EEGLAB is a MATLAB toolbox distributed under the free BSD license for processing data from electroencephalography (EEG), magnetoencephalography (MEG), and other electrophysiological signals. Along with all the basic processing tools, EEGLAB implements independent component analysis (ICA), time/frequency analysis, artifact rejection, and several modes of data visualization. EEGLAB allows users to import their electrophysiological data in about 20 binary file formats, preprocess the data, visualize activity in single trials, and perform ICA. Artifactual ICA components may be subtracted from the data. Alternatively, ICA components representing brain activity may be further processed and analyzed.
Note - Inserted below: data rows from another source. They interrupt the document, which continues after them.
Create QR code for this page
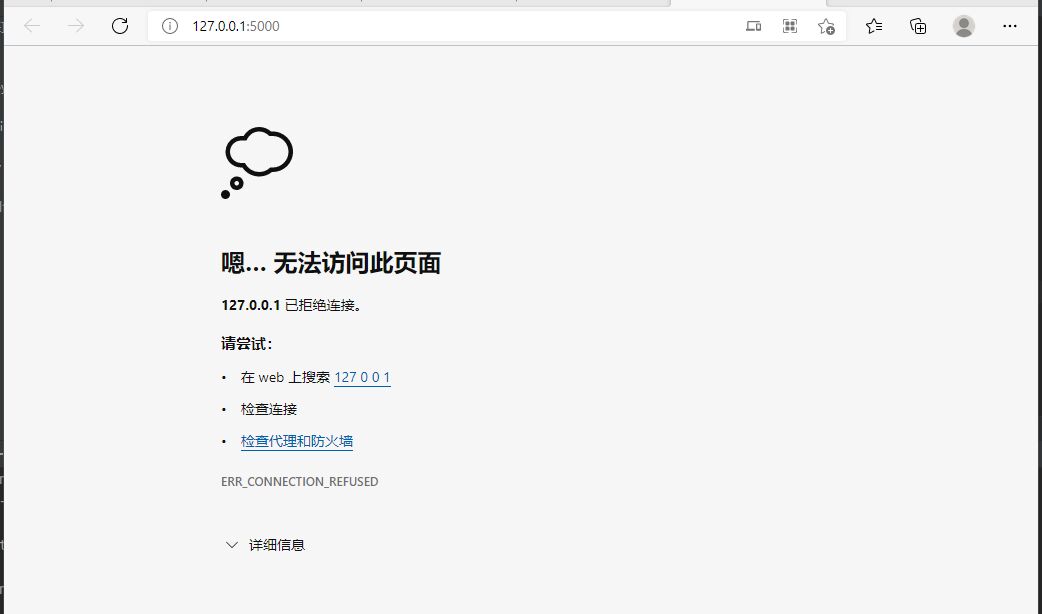 (789, 26)
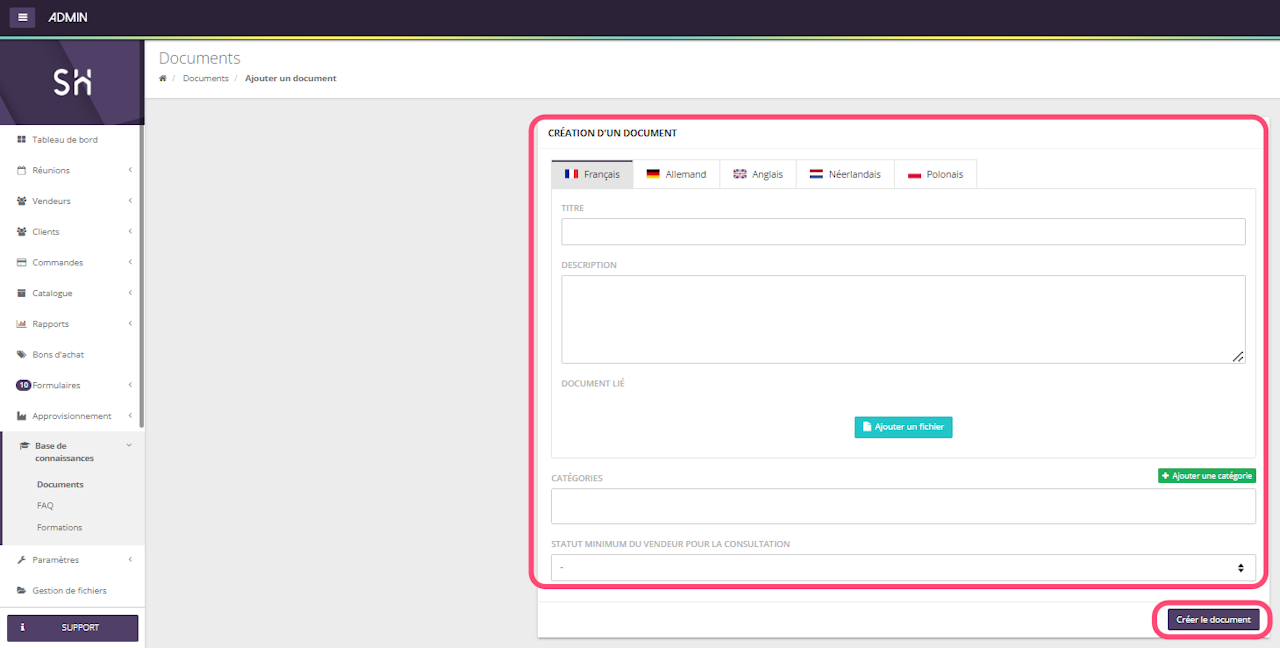Click the Ajouter un fichier button
Viewport: 1280px width, 648px height.
(903, 427)
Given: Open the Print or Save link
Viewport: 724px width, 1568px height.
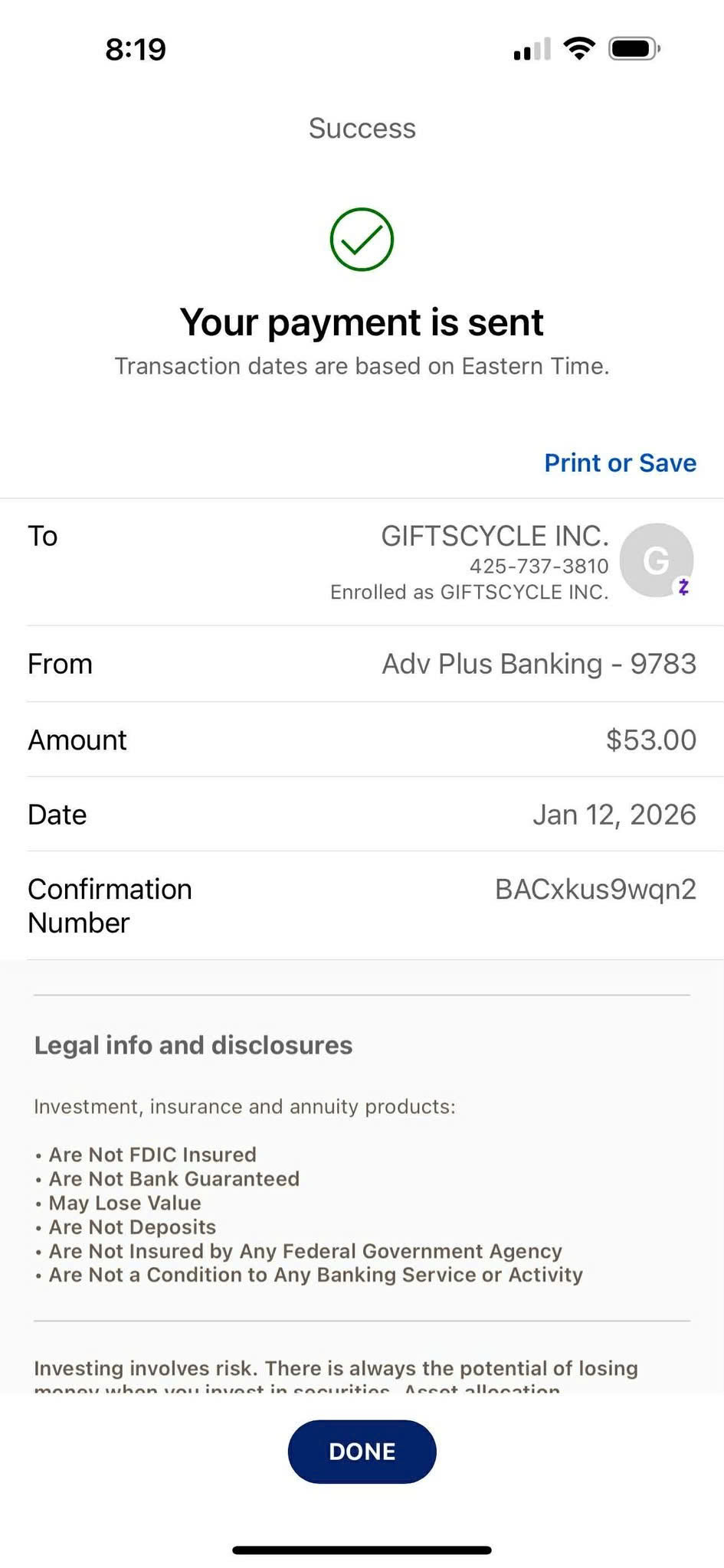Looking at the screenshot, I should click(620, 462).
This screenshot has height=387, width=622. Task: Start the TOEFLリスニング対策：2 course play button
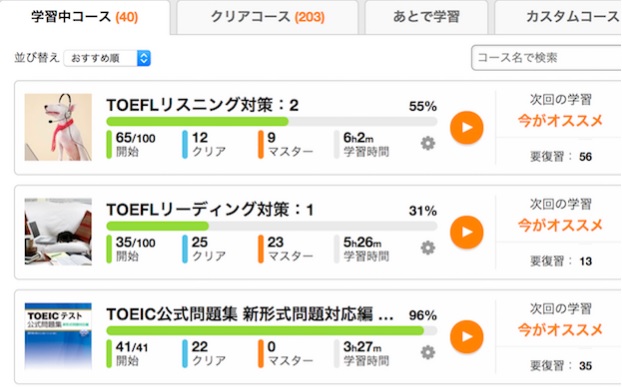[x=466, y=128]
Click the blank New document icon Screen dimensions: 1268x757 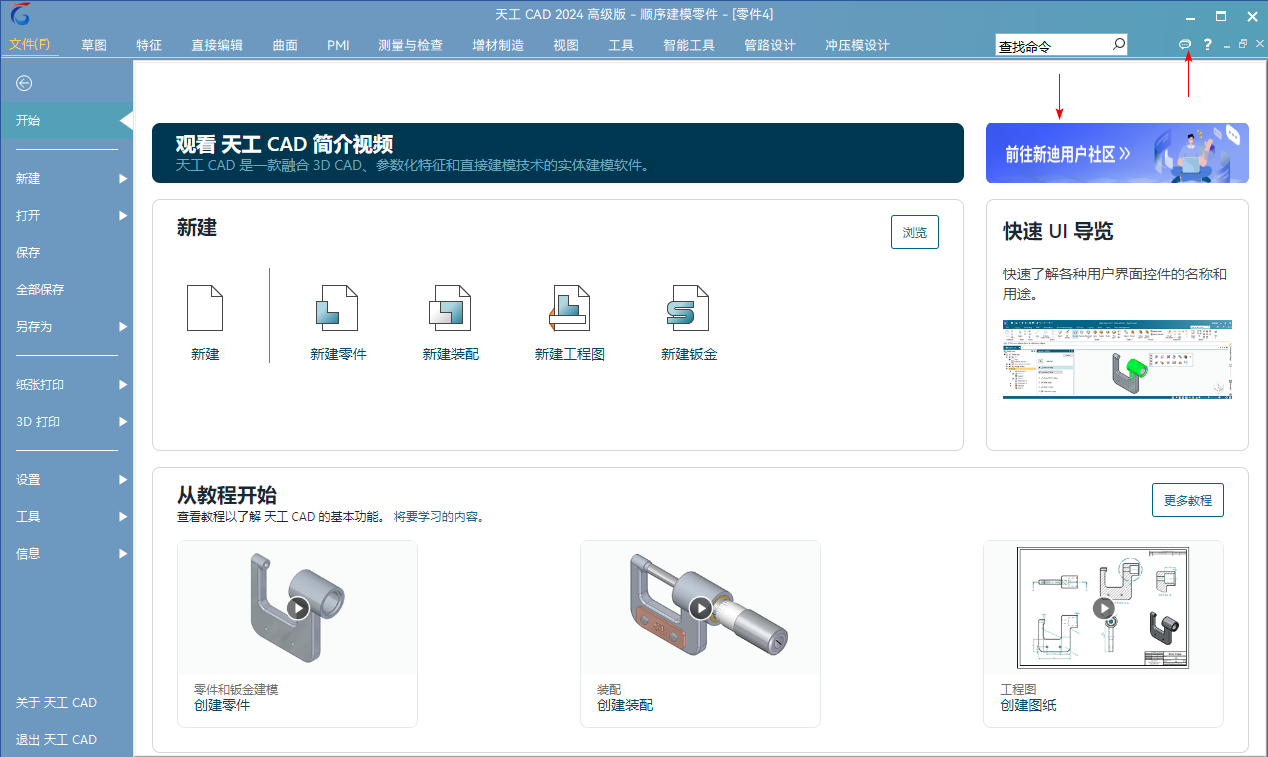[x=205, y=308]

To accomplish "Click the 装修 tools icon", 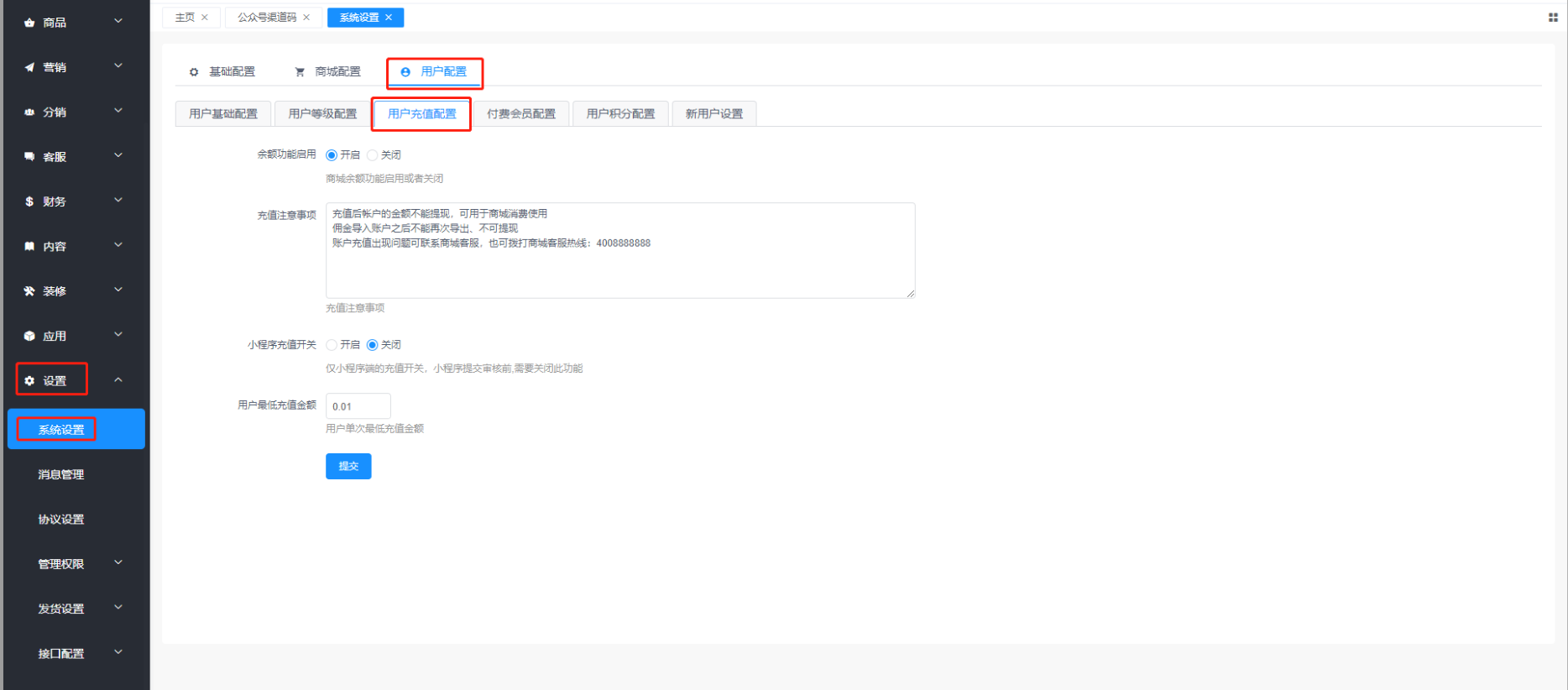I will click(29, 291).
EEGLAB also allows users to group data from several subjects, and to cluster their independent components.

History
In 1997, a set of data processing functions was first released on the Internet by Scott Makeig in the Computational Neurobiology Laboratory directed by Terry Sejnowski at the Salk Institute, under the name “the ICA/EEG toolbox”. In 2000, Arnaud Delorme designed a graphical user interface on top of these functions along with some of his own artifact removal functions, and released the first version of the “EEGLAB software for artifact removal”. In 2003, Delorme and Makeig joined efforts to release the first stable and fully documented version of EEGLAB. In 2004, EEGLAB was awarded funding by the NIH for continued development of research software.

Statistics

EEGLAB was downloaded about 25,000 times from 73 countries worldwide in its first three years (2003–2006) and in 2011 was reported to be the most widely used signal processing environment for processing of EEG data by cognitive neuroscientists (survey results).  Its reference paper (Delorme & Makeig, 2004) has received over 12,400 citations (02/2013).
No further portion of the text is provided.